Like all good little retrograde leftists, the class warfare card gets pulled out, even if does operate on the assumption that Germans are rich because they’re German, not because of what they do. It’s the SOS of European history.
They should import fewer German products and buy more Italian, French, Spanish and Greek goods. Only in this way will Merkel grasp that a racist attitude to other countries can be economically detrimental, particularly to Germany."
I guess that makes them “Anglo Saxon” straw-men after the fashion of the French nationalists looking at any population that goes its’ own way without taking the vague desires of their population as a guide to how they should conduct their lives.

My approach to that issue is to immediately make the point that if the rest of us are Anglo-Saxons, something that the Francophilic users of the term mysteriously avoid applying to Germans, is to say that it would otherwise be just to call the users of the term Visigoths, fans of brutal, central authority, and tribal goading and mayhem, which is actually more applicable to the melting-pot societies they try to apply the disparagement to.
The array of one caste against another, a practice which has never failed to destroy a government and degrade a people, is conspicuous everywhere. The court was regarded rather as a place of execution than the seat of the rendition of justice; the judge rather an avenger of injury, than the representative of the law and the guardian of social order.

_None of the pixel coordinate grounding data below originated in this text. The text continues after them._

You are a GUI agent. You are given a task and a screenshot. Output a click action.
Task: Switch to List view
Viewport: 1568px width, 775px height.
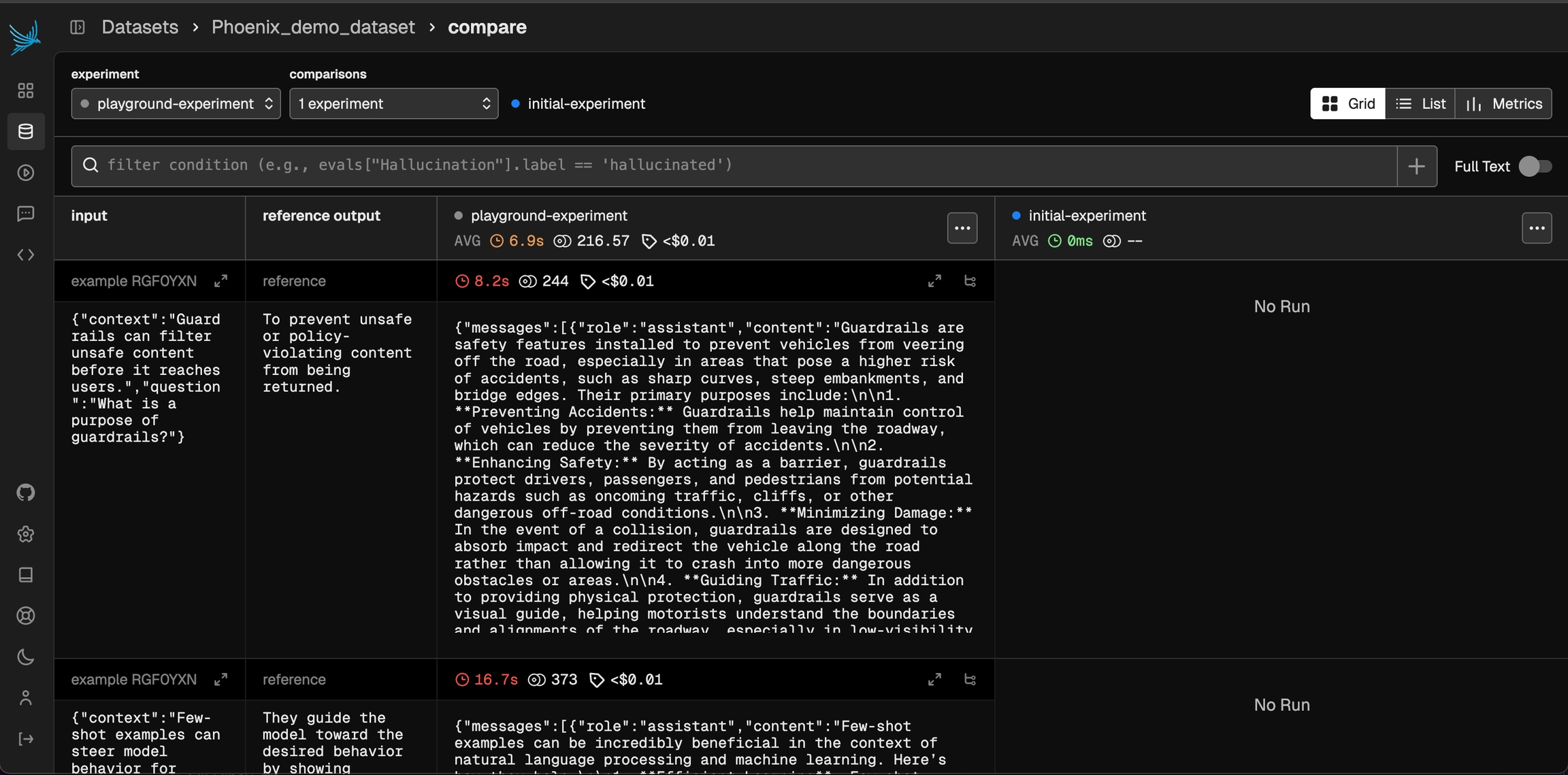1420,103
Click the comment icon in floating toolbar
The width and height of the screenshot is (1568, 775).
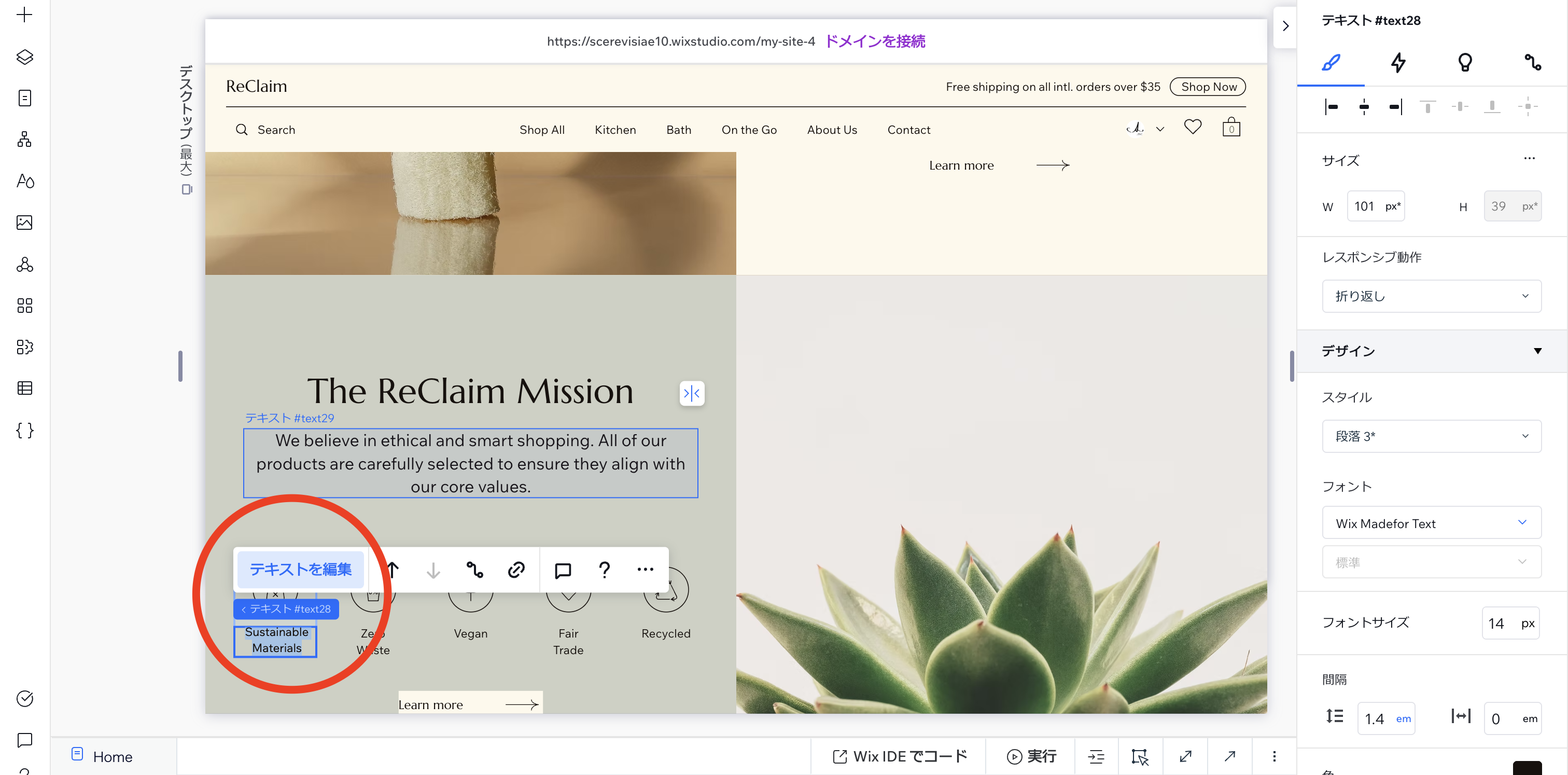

Theirin we find the roots of modern day, European feel-good solidarity, no different than the anti-Anglo-Saxons of today:
The execrable errors of heretics in general, having been already prohibited and disposed of, it now becomes our duty to make special provision for some that exist in our days, and of which we are, at present, well aware. For while the virtue of God, by the sword of his Word, extirpated all other heresies, root and branch, we have to lament that the soil of our kingdom is still only defiled by the infamy of the Jews.
If that isn’t an accurate reflection of present day populism, I don’t know what is, and to think that it came after 1360 years of self-administered diversity training.